Las pesas subían y bajaban golpeando el mostrador duro, y de mano en mano iba pasando el sustento de todo el barrio, aquí pobre y esquilmado, allá rico y sustancioso. Sobre la tabla caía una lluvia de cuartos negros manchados de verde, y con la música que estos hacían, se concordaba el choque de las medias libras y onzas de cobre, sin cesar dando sobre el platillo. La aguja de la balanza oscilaba constantemente como un péndulo invertido. Cuando se distribuía una res, dividiéndose en innumerables pedazos destinados a tan diversas necesidades humanas, se descolgaba otra. Tan continuado rasgar de fibras y estallido de huesos causaría horror a los que no lo presenciaran todos los días. Entre el murmullo se oía: «Señá Nazaria, péseme, bien, que soy parroquiana... Señá Nazaria, córteme pierna de abajo... Señá Nazaria, tenga conciencia y vea que eso es cordilla para los gatos... Señá Nazaria, el solomillo limpio y mondo o no cobrado... Señá Nazaria, tenga conciencia en las chuletas».

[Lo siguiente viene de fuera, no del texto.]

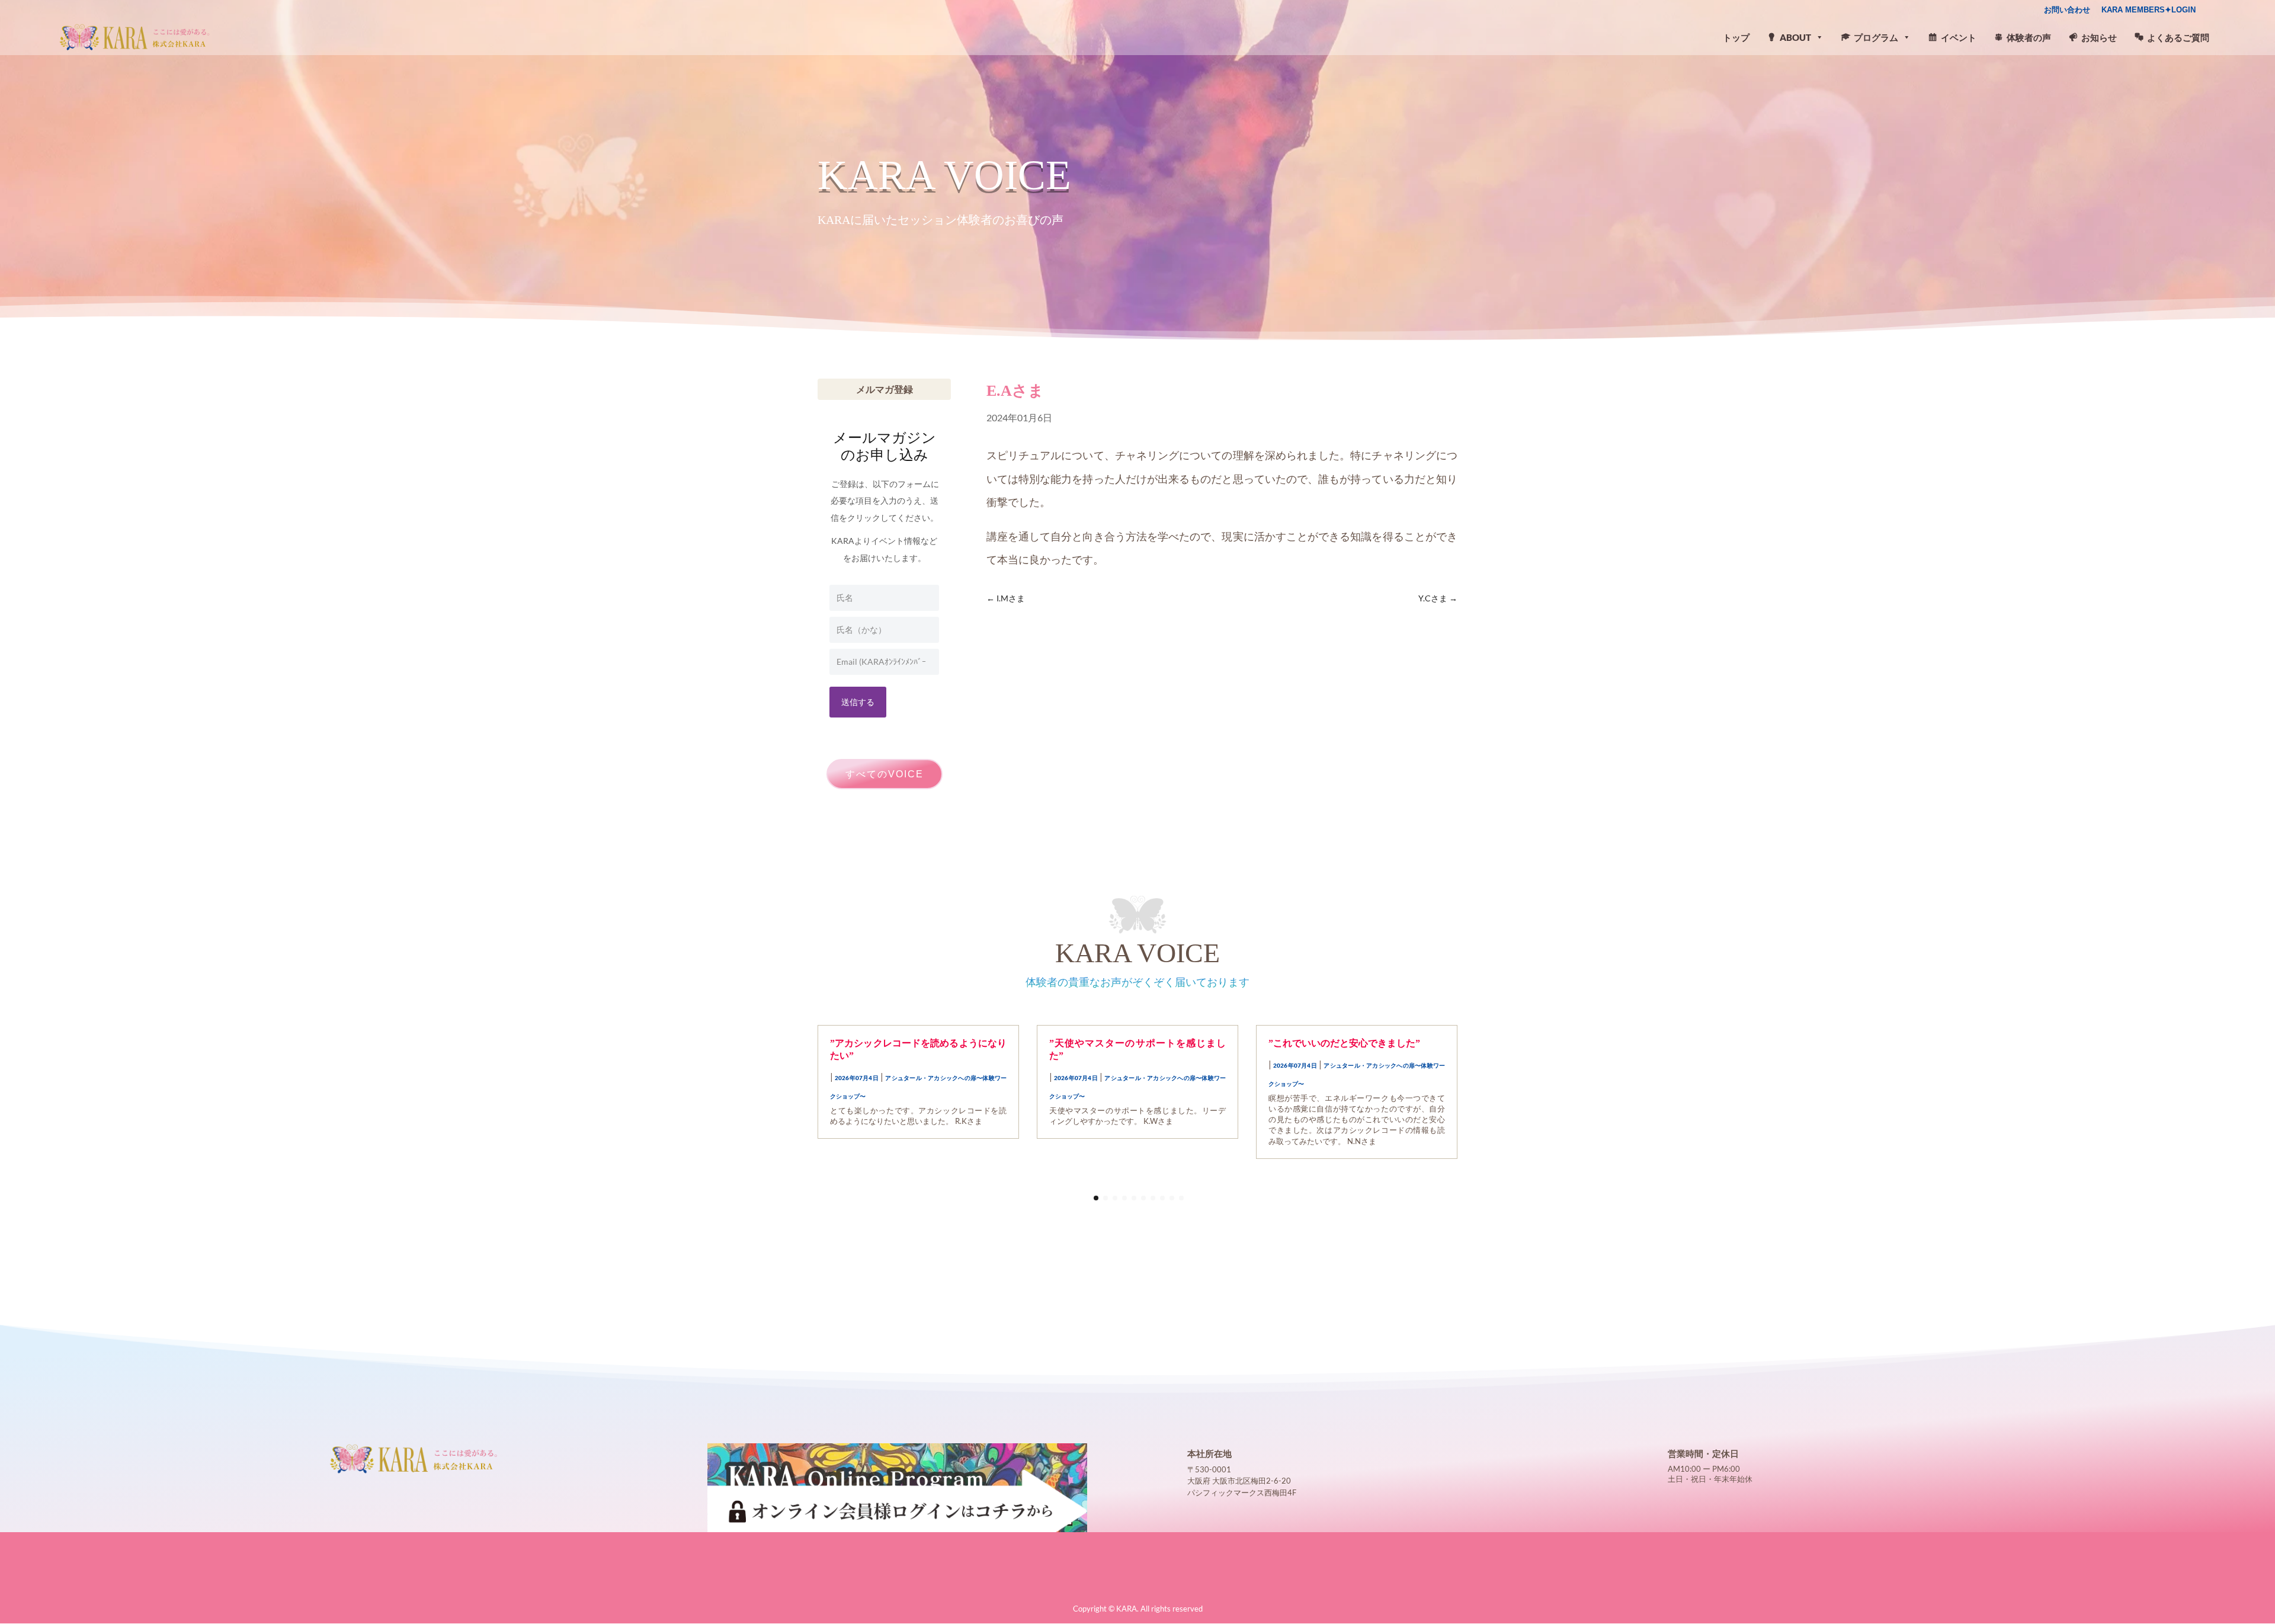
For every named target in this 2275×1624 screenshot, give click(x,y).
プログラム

Y señá Nazaria atendía a todos los términos de esta baraúnda, demostrando actividad pasmosa, inteligencia múltiple y compleja. Unía al talento para distribuir la grandeza de alma para conceder siempre un poco más del peso. No era cicatera, pero cuando se creía engañada en el dinero, hacía justicia pronta y seca. En cierta ocasión agarró un moño como se podría coger una fruta, tiró de él y una copiosa cabellera negra se le quedó en la mano, por lo que se dijo que en sus grandezas imitaba a Julio César, y en su modo de guerrear a los salvajes. Era una mujer alta y gorda, no tan gorda que llegara a ser repugnante, sino llena, redondeada y bien compartida. Si era verdad que parecía haber absorbido parte considerable de la infinita sustancia que en la tierra existe, también lo es que conservaba mucha ligereza en todo su cuerpo, y que no lo pesaban las mantecas. Su rostro era de admirable blancura, sus ojos garzos y negros, su nariz basta y respingada, abierta descaradamente al aire, como gran ventana, necesaria a la respiración de un grande y profundo edificio. El chorro de viento que entraba por aquella nariz modelada para el desparpajo, imponía miedo a los espectadores de su cólera. Nazaria tenía la hermosura que por extraña amalgama de los tipos humanos, hace simpático al descaro.

Lucía enormes amatistas montadas en pendientes de filigrana como relicarios, de modo que parecía llevar en cada oreja el pectoral de un obispo. Sus manos eran bonitas y gordezuelas, y los anillos que de antiguo llevaba no se le podían sacar, porque su carne había crecido y el oro no. Tenía treinta y tantos años y era viuda de un opulento negociante de Candelario.

Por qué la llamaban Pimentosa es cosa que no se sabe; pero algunos decían que picaba mucho y levantaba ampolla a la manera de guindilla. Se podía ir a la tienda por verla despachar. También ella era prestidigitadora como el de los buñuelos, y parecía que se le multiplicaban milagrosamente las manos para coger pesar, cobrar, contar y devolver, todo sin dejar de charlar ni un solo momento. Enormes calderos de manteca blanca como espuma ocupaban un extremo del mostrador, y era bonito ver resbalando por aquellas blanduras de grasa las esmeraldas y los diamantes clavados en los dedos de Nazaria. Otras veces aquellos dedos, en sangre tintos, ocupábanse en usos industriales del género de Candelario; pero pronto recobraban su belleza revolcándose en espuma de jabón y estrujándose en agua hasta quedar limpios como el oro y finos como la seda. Así y todo se pirraban por dar una bofetada.